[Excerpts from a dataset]
***

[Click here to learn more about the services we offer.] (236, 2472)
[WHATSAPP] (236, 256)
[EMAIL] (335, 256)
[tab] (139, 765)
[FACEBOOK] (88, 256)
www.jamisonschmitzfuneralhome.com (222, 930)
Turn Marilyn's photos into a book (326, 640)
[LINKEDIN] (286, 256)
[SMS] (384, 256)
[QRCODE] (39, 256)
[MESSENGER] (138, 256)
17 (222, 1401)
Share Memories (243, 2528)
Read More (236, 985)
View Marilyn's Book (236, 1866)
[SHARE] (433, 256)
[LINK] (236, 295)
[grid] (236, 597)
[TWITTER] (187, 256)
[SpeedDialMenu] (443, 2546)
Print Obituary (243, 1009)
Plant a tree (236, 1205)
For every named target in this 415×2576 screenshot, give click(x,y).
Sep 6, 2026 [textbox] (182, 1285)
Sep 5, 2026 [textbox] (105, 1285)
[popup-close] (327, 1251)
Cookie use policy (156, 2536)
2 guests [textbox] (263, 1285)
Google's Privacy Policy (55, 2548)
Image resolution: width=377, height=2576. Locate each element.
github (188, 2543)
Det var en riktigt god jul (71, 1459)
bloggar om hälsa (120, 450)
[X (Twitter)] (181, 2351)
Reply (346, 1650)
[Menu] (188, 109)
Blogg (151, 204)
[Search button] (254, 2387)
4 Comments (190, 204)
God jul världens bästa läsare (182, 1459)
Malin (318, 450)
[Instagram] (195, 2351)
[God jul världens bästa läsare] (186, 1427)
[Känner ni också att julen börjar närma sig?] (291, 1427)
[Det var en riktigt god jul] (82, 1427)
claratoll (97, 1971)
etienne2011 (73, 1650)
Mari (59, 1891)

***

ASSIGNED TASK
Write out all of the entries above, exactly and in full.

RESULT FOR THIS TASK
[Click here to learn more about the services we offer.] (236, 2472)
[WHATSAPP] (236, 256)
[EMAIL] (335, 256)
[tab] (139, 765)
[FACEBOOK] (88, 256)
www.jamisonschmitzfuneralhome.com (222, 930)
Turn Marilyn's photos into a book (326, 640)
[LINKEDIN] (286, 256)
[SMS] (384, 256)
[QRCODE] (39, 256)
[MESSENGER] (138, 256)
17 (222, 1401)
Share Memories (243, 2528)
Read More (236, 985)
View Marilyn's Book (236, 1866)
[SHARE] (433, 256)
[LINK] (236, 295)
[grid] (236, 597)
[TWITTER] (187, 256)
[SpeedDialMenu] (443, 2546)
Print Obituary (243, 1009)
Plant a tree (236, 1205)
For every named target in this 415×2576 screenshot, give click(x,y).
Sep 6, 2026 [textbox] (182, 1285)
Sep 5, 2026 [textbox] (105, 1285)
[popup-close] (327, 1251)
Cookie use policy (156, 2536)
2 guests [textbox] (263, 1285)
Google's Privacy Policy (55, 2548)
Image resolution: width=377, height=2576. Locate each element.
github (188, 2543)
Det var en riktigt god jul (71, 1459)
bloggar om hälsa (120, 450)
[X (Twitter)] (181, 2351)
Reply (346, 1650)
[Menu] (188, 109)
Blogg (151, 204)
[Search button] (254, 2387)
4 Comments (190, 204)
God jul världens bästa läsare (182, 1459)
Malin (318, 450)
[Instagram] (195, 2351)
[God jul världens bästa läsare] (186, 1427)
[Känner ni också att julen börjar närma sig?] (291, 1427)
[Det var en riktigt god jul] (82, 1427)
claratoll (97, 1971)
etienne2011 (73, 1650)
Mari (59, 1891)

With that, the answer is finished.